Jim Shepard’s “The Zero Meter Diving Team”
The purpose of this assignment is to synthesize your understanding of a successful cause-effect essay with your understanding of analyzing elements of a short story by focusing on writing a strong thesis and clearly organized outline. In the previous assignment, you wrote a thesis for a cause-effect essay. For the current assignment, you will write an outline supporting that thesis for a planned essay, but you will not actually write the full essay itself.

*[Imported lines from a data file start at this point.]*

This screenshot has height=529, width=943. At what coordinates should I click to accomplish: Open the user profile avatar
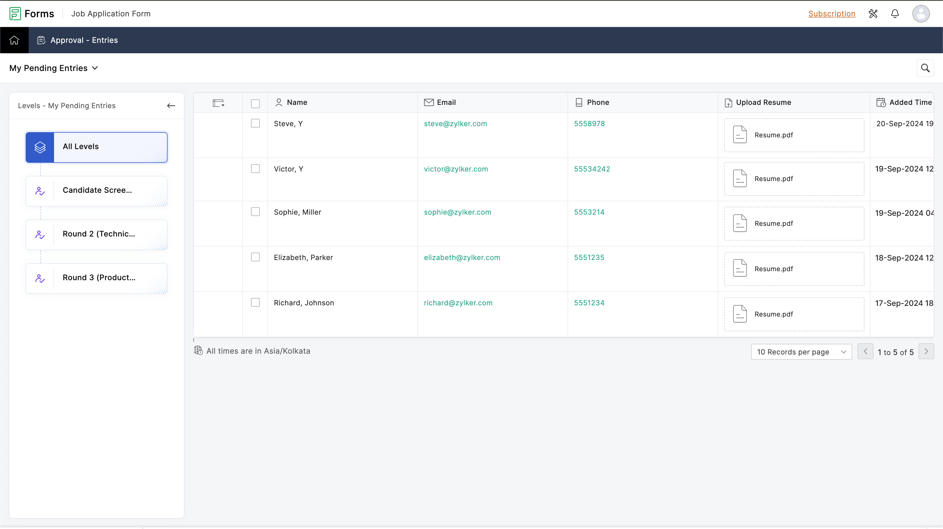(921, 14)
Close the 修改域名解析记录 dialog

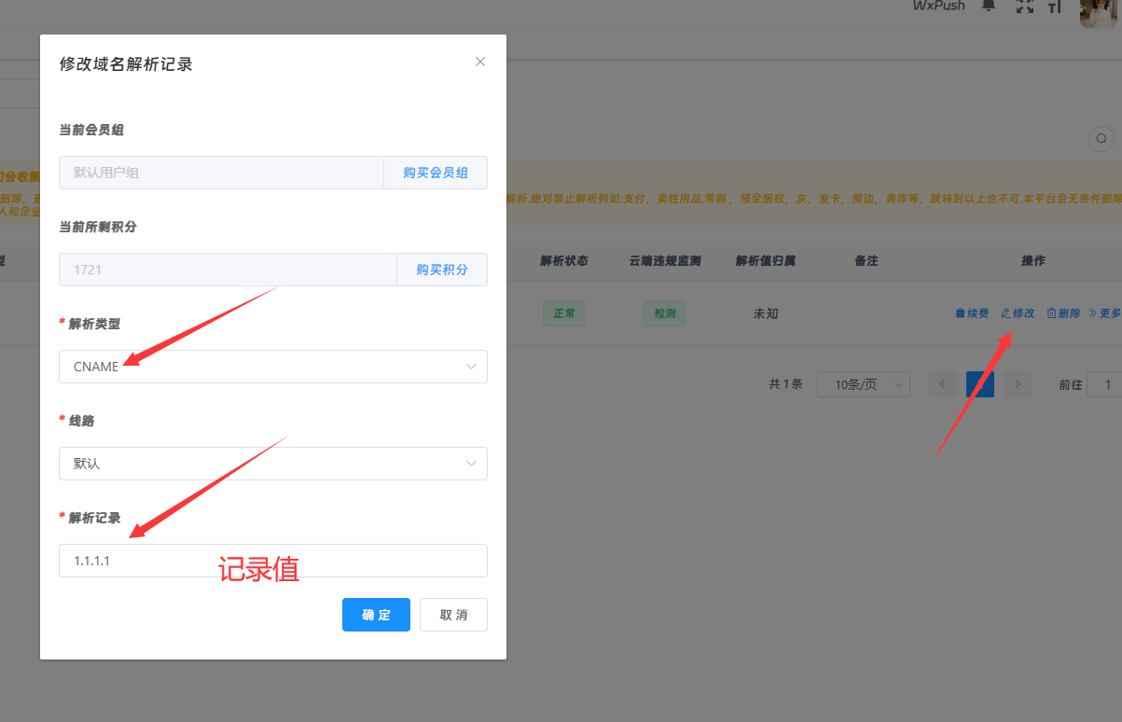click(480, 62)
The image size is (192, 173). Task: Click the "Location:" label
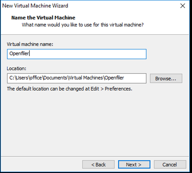point(17,68)
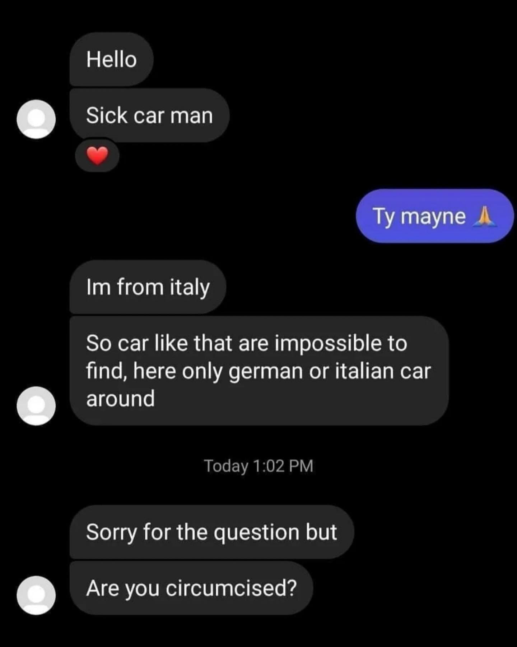Open the profile avatar beside 'Are you circumcised?'
The height and width of the screenshot is (647, 517).
pyautogui.click(x=36, y=595)
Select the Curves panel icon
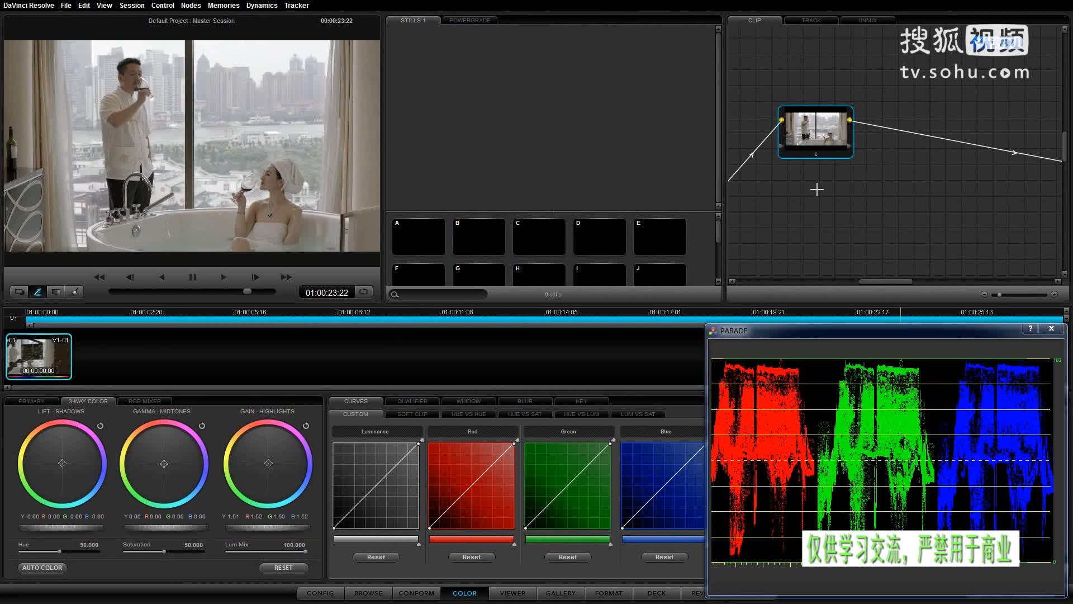Viewport: 1073px width, 604px height. pyautogui.click(x=355, y=401)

Instead, concentrate on the planning stage of writing a cause-effect essay.
read “The Zero Meter Diving Team”
- Identify as many images as you can.
- Are they all visual?
- Do you hear any aural or feel any tactile imagery?
- Do you see any patterns of images or repeated images?
- Evaluate the effects these images have.
- How do they contribute to the story and its meanings?
- Write a cause-effect thesis statement that identifies at least one pattern of images in the story as a cause and identifies several interesting effects (or results) in terms of literary elements (see 4.1).
- Put your thesis statement at the top of your response.
- Sample thesis: In “The Zero Meter Diving Team,” Shepard uses repeated images of fire (or radioactivity, or rivers, or dry mouths, or animals, etc.) to evoke a tone of…, and to suggest a character who…, and to support one theme that….
- Skip a few lines after your thesis and start your outline.
- You should have at least five main sections:
- Introduction
- including your thesis, which identifies one pattern of images and previews at least three effects on literary elements (tone, character, conflict, theme, etc.)
- Body paragraph one
- specific imagery, citation, and effect on tone, for example
Body paragraph two
- specific imagery, citation, and effect on character, for example
Body paragraph three
- specific imagery, citation, and effect on theme, for example
- Conclusion
- Introduction
- In the outline, represent each body paragraph with a claim in the form of a topic sentence.
- In the outline, make note of the evidence from the story that you would use to support your claims. Cite at least one direct quotation from the story in each body paragraph. Make sure to write this and cite this accurately with MLA in-text citations.
- You should have at least five main sections:
- Write an MLA formatted Work Cited entry for the story.